Restricting Calories & Body Fat Reduction
As of Friday afternoon (Day 18), I had lost 8 pounds, and according to the BIA, my body fat had been reduced by 5.4% body fat since the diet begin on January 8. It is very interesting that all the markers on the BIA went in the right direction. The body fat % was reduced from 27.9% to 22.5%; actual fat from 47.8 to 36.8 pounds (11 pound fat loss). The metabolic rate (how many calories are burned if merely resting for a 24 hour period) increased from 1,750 to 1,791 calories. The intracellular water (the higher the better) went from 57.4% to 59%.
I weighed myself, again, on Saturday morning (19th day), and I was down another ½ pound to 163, from the original 171.5 lbs.
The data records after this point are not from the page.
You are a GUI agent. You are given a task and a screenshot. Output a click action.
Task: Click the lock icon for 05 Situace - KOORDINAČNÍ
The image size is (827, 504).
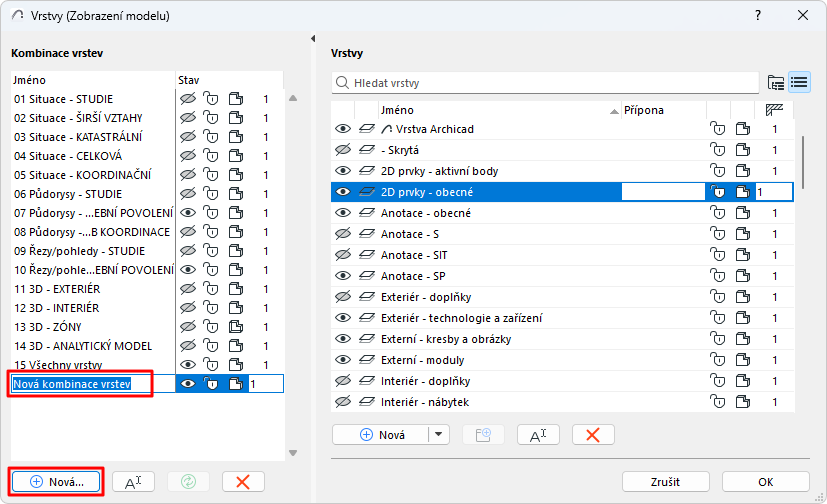pos(210,175)
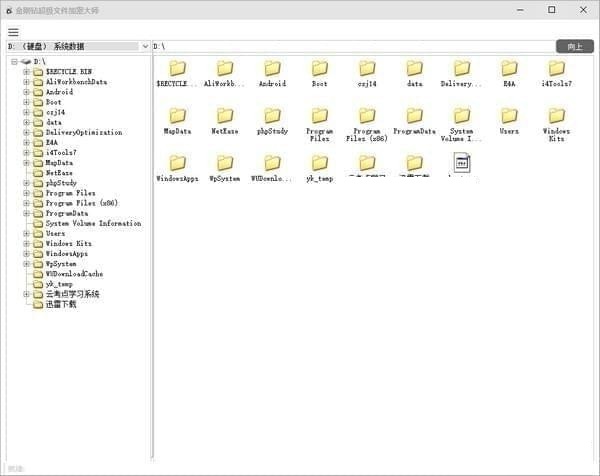The image size is (600, 476).
Task: Select the Windows Kits folder icon
Action: coord(556,116)
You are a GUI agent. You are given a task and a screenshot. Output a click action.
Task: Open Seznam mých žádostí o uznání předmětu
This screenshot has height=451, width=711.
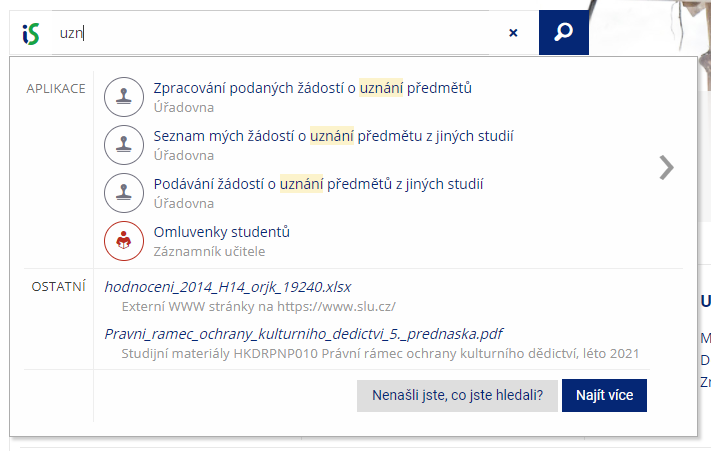coord(333,136)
Now that I have done the BIA, I will begin exercising and continue until the end of diet and see what changes are apparent on the BIA and blood work. Yesterday, I started riding my bicycle, and rode 5 miles on my loop that I used to run in preparation for the run across the USA. It was a beautiful day in Davis; the streets were lined with an amazing number of residents and UCD students. I was also able to squeeze in some sit-ups and push-ups while watching my Portland Blazers basketball game, which felt wonderful!
Mind and Body
I cannot emphasize enough how important it is to be psychologically and materially prepared for a change in diet. I will be discussing in the coming days and weeks what I believe to be critical factors in dramatically increasing the chances of being successful using nutrition for weight (fat) loss and getting healthier. I want you to be successful – not disappointed and feel like you have failed.
Yesterday was definitely a more active day than my normal Monday-Friday “desk job,” and with bicycling, I had to eat more than any other day since I started the diet. I felt hungrier and more low energy until I ate my 4:00 pm and after meals: 2 soft-boiled eggs, 4 oz wild caught Alaskan salmon, broccoli/onion/garlic mixture sautéed in olive oil, smoothie with blueberries, ground flax seeds, and two tablespoons coconut oil, and, of course, 2 little sections of a 86% cocoa dark chocolate/low sugar bar.